# Learning basic ML model training concepts by solving Titanic Survival Prediction problem

### About the Problem:
    Using the machine learning tools, we need to analyze the information about the passensgers of RMS Titanic and predict which passenger has survived. This problem has been published by Kaggle and is widely used for learning basic concepts of Machine Learning

### About the data sets

#### Data Dictionary

- Age: Age
- Cabin: Cabin
- Embarked: Port of Embarkation (C = Cherbourg; Q = Queenstown; S = Southampton)
- Fare: Passenger Fare
- Name: Name
- Parch: Number of Parents/Children Aboard
- Pclass: Passenger Class (1 = 1st; 2 = 2nd; 3 = 3rd)
- Sex: Sex
- Sibsp: Number of Siblings/Spouses Aboard
- Survived: Survival (0 = No; 1 = Yes)
- Ticket: Ticket Number

#### Variable Notes

- pclass: A proxy for socio-economic status (SES)
1st = Upper
2nd = Middle
3rd = Lower

- age: Age is fractional if less than 1. If the age is estimated, is it in the form of xx.5

- sibsp: The dataset defines family relations in this way...
Sibling = brother, sister, stepbrother, stepsister
Spouse = husband, wife (mistresses and fiancés were ignored)

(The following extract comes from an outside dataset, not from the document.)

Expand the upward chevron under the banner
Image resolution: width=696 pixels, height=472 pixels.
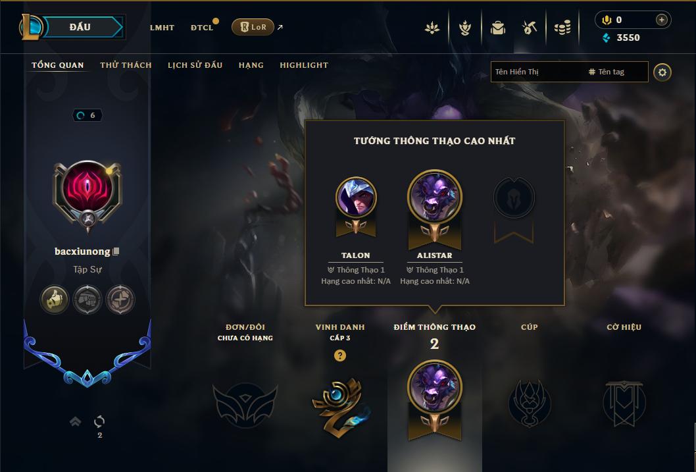(76, 421)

- parch: The dataset defines family relations in this way...
Parent = mother, father
Child = daughter, son, stepdaughter, stepson
Some children travelled only with a nanny, therefore parch=0 for them.

#### Download location
training data location ->  "https://www.kaggle.com/c/titanic/download/train.csv" <br>
test data location -> "https://www.kaggle.com/c/titanic/download/test.csv"

### 1.0 Load data sets

In [None]:
import sys
import types
import pandas as pd
from botocore.client import Config
import ibm_boto3

def __iter__(self): return 0

# @hidden_cell
# The following code accesses a file in your IBM Cloud Object Storage. It includes your credentials.
# You might want to remove those credentials before you share your notebook.
client_366a081119f849e6862e88812b3ed98f = ibm_boto3.client(service_name='s3',
    ibm_api_key_id='k0nEqGfb_IxLkXnE1WOFkiQsLFZ-aVYpkGeJW-66PELy',
    ibm_auth_endpoint="https://iam.ng.bluemix.net/oidc/token",
    config=Config(signature_version='oauth'),
    endpoint_url='https://s3-api.us-geo.objectstorage.service.networklayer.com')

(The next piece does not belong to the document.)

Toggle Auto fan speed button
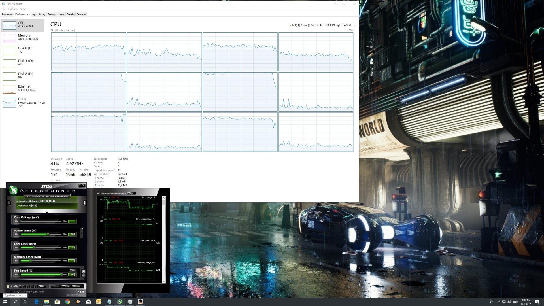 73,270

body = client_366a081119f849e6862e88812b3ed98f.get_object(Bucket='titanicsurvivalpredictionf8684a7b97d94dde9b87f6e498cf1eb0',Key='train.csv')['Body']
# add missing __iter__ method, so pandas accepts body as file-like object
if not hasattr(body, "__iter__"): body.__iter__ = types.MethodType( __iter__, body )

training_df = pd.read_csv(body)
training_df.head()

In [None]:
body = client_366a081119f849e6862e88812b3ed98f.get_object(Bucket='titanicsurvivalpredictionf8684a7b97d94dde9b87f6e498cf1eb0',Key='test.csv')['Body']
# add missing __iter__ method, so pandas accepts body as file-like object
if not hasattr(body, "__iter__"): body.__iter__ = types.MethodType( __iter__, body )

test_df = pd.read_csv(body)
test_df.head()

Combine the training and test data set so that we can perform data transformations on both these sets in a single attempt. Once the data transformation is complete, the data sets have be segregated back to training and test datasets with out any mix up of samples between the data sets

In [None]:
test_df['Survived'] = 0
test_df.head()

In [None]:
complete_data_df = training_df.append(test_df, ignore_index=True)
complete_data_df.head()

In [None]:
print("No. of Training Data samples: " + str(training_df.shape[0]))
print("No. of Test Data samples: " + str(test_df.shape[0]))
print("Complete Data samples: " + str(complete_data_df.shape[0]))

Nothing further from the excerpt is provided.